◆ Recorded data:
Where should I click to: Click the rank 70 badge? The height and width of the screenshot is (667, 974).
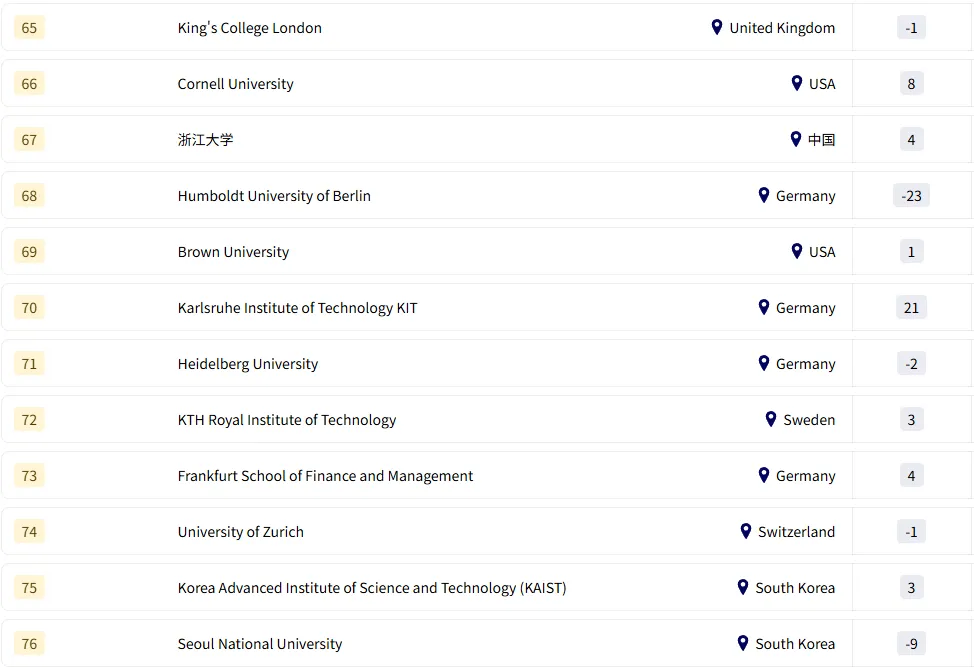coord(29,308)
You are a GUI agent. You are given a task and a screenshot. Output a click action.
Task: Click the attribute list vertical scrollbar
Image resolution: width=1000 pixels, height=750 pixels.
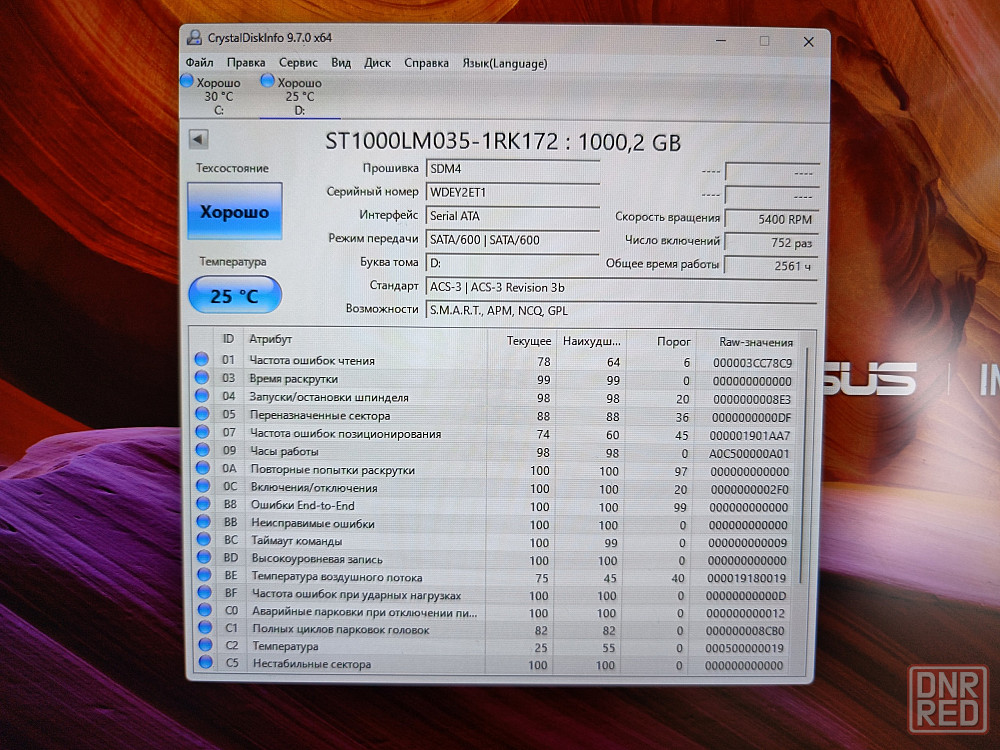click(x=808, y=500)
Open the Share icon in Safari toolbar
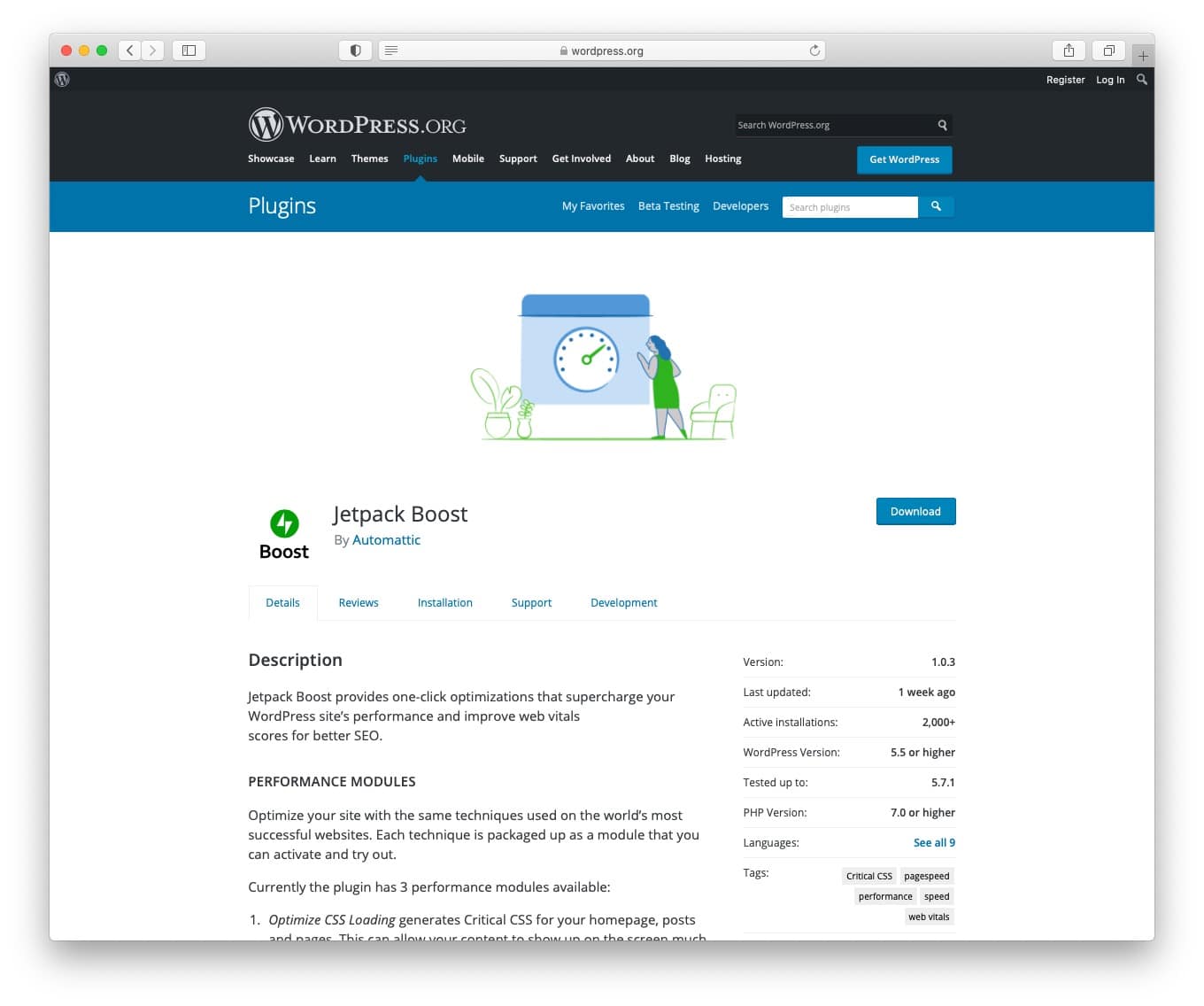This screenshot has width=1204, height=1006. click(x=1069, y=50)
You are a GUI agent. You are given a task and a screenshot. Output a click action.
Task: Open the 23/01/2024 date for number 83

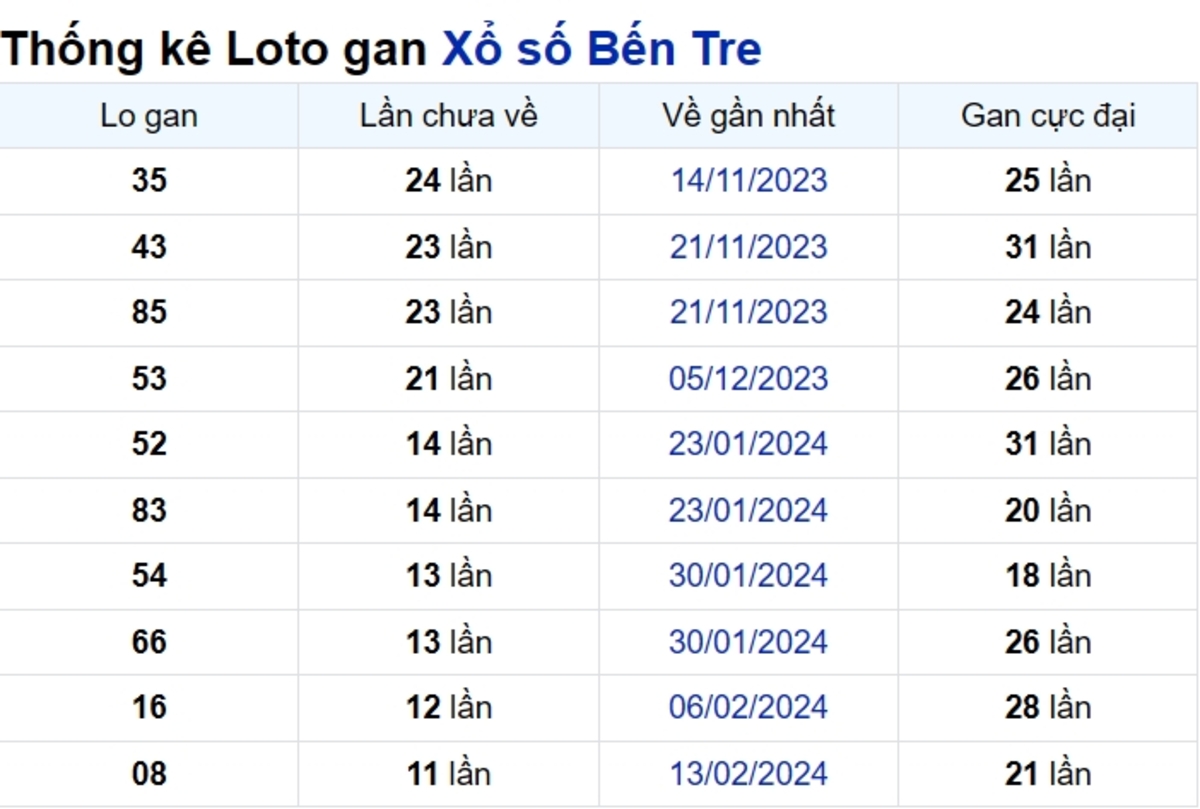(x=749, y=511)
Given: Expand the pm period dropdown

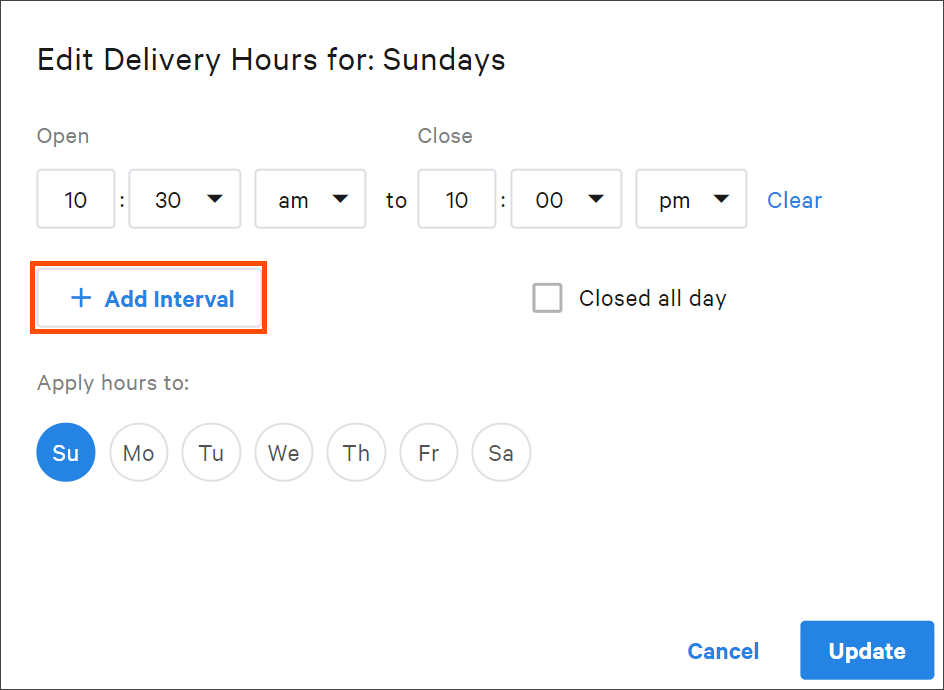Looking at the screenshot, I should click(x=691, y=199).
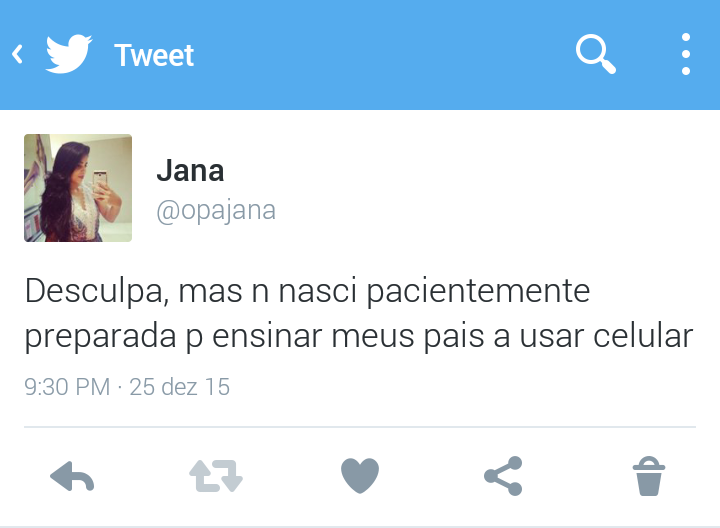The height and width of the screenshot is (528, 720).
Task: Toggle retweet with the arrows icon
Action: 216,476
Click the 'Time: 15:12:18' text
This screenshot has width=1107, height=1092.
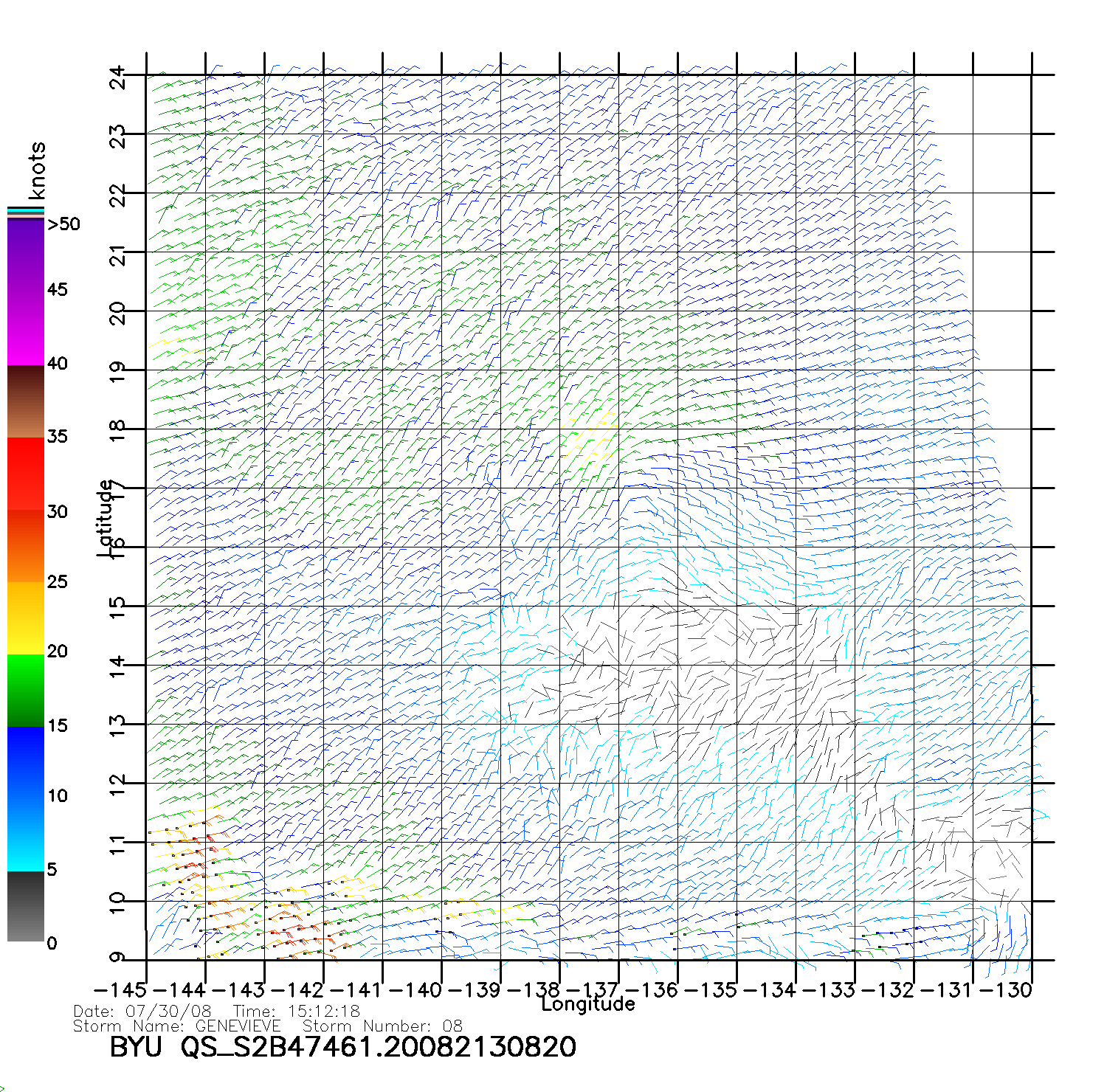(296, 1011)
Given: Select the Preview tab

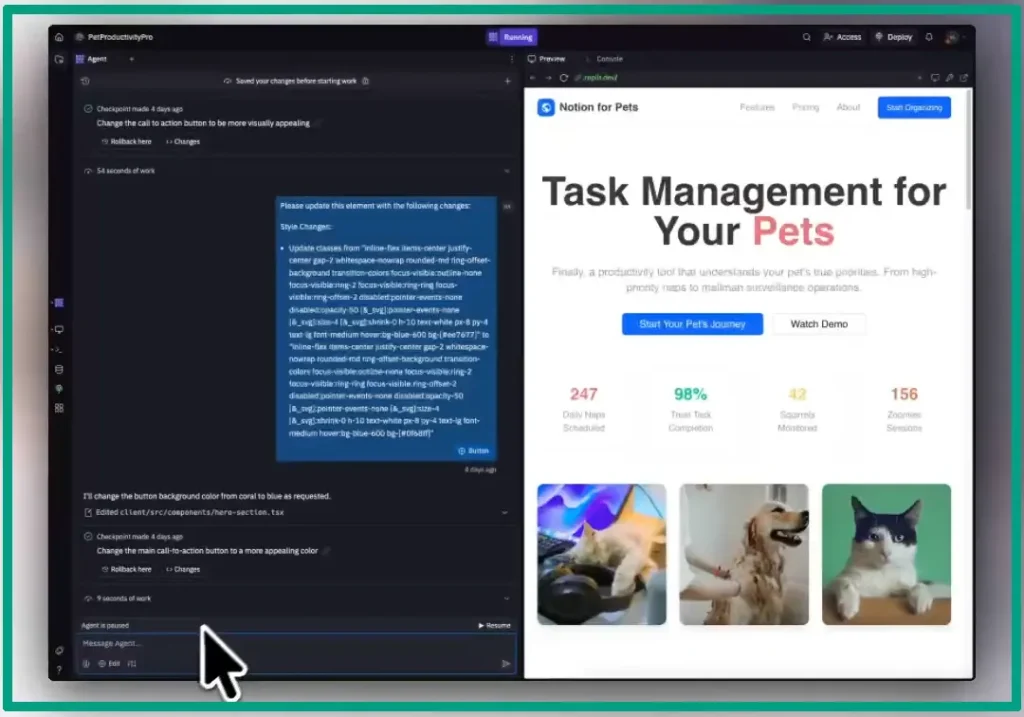Looking at the screenshot, I should click(546, 59).
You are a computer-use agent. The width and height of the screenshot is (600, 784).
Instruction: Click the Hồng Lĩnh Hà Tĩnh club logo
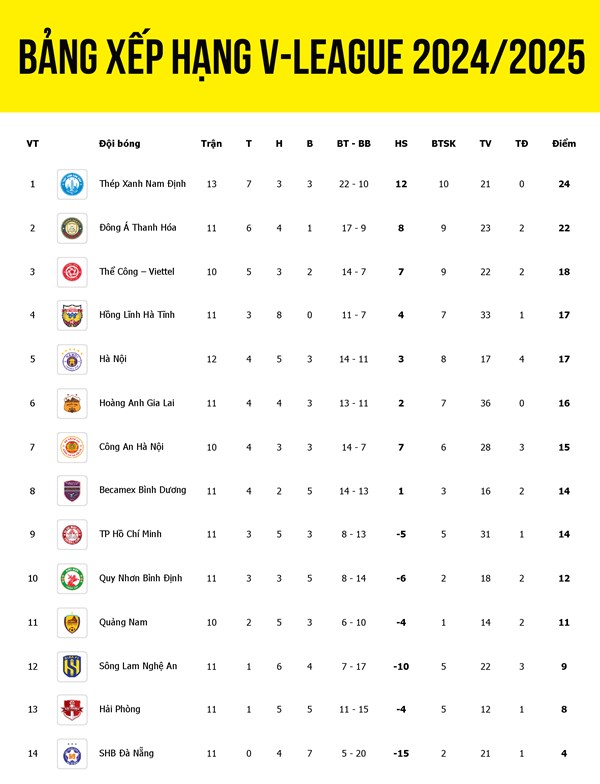[72, 315]
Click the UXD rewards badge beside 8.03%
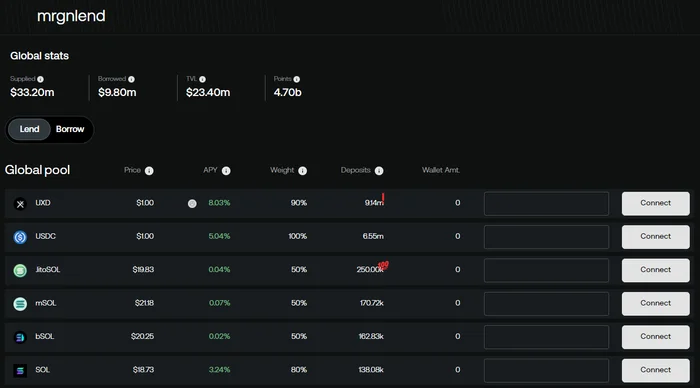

◆ Task: Your copy of the entries should be exact and free of pictures.

◆ Finished exercise:
Where should I click to: Click the rank 70 badge? The height and width of the screenshot is (667, 974).
coord(29,308)
You are a GUI agent. You are given a task and a screenshot. Output a click action.
Task: Click the attribute list vertical scrollbar
Image resolution: width=1000 pixels, height=750 pixels.
click(x=808, y=500)
Open the Share icon in Safari toolbar
This screenshot has width=1204, height=1006. click(x=1069, y=50)
You are a GUI agent. You are given a task and a screenshot. Output a click action.
Task: Open the 23/01/2024 date for number 83

(x=749, y=511)
Given: Expand the pm period dropdown

Looking at the screenshot, I should click(x=691, y=199).
The height and width of the screenshot is (528, 720).
Task: Toggle retweet with the arrows icon
Action: 216,476
Click the 'Time: 15:12:18' text
This screenshot has width=1107, height=1092.
(296, 1011)
Given: Select the Preview tab

Looking at the screenshot, I should click(546, 59).
You are a computer-use agent. The width and height of the screenshot is (600, 784).
Instruction: Click the Hồng Lĩnh Hà Tĩnh club logo
[72, 315]
Click the UXD rewards badge beside 8.03%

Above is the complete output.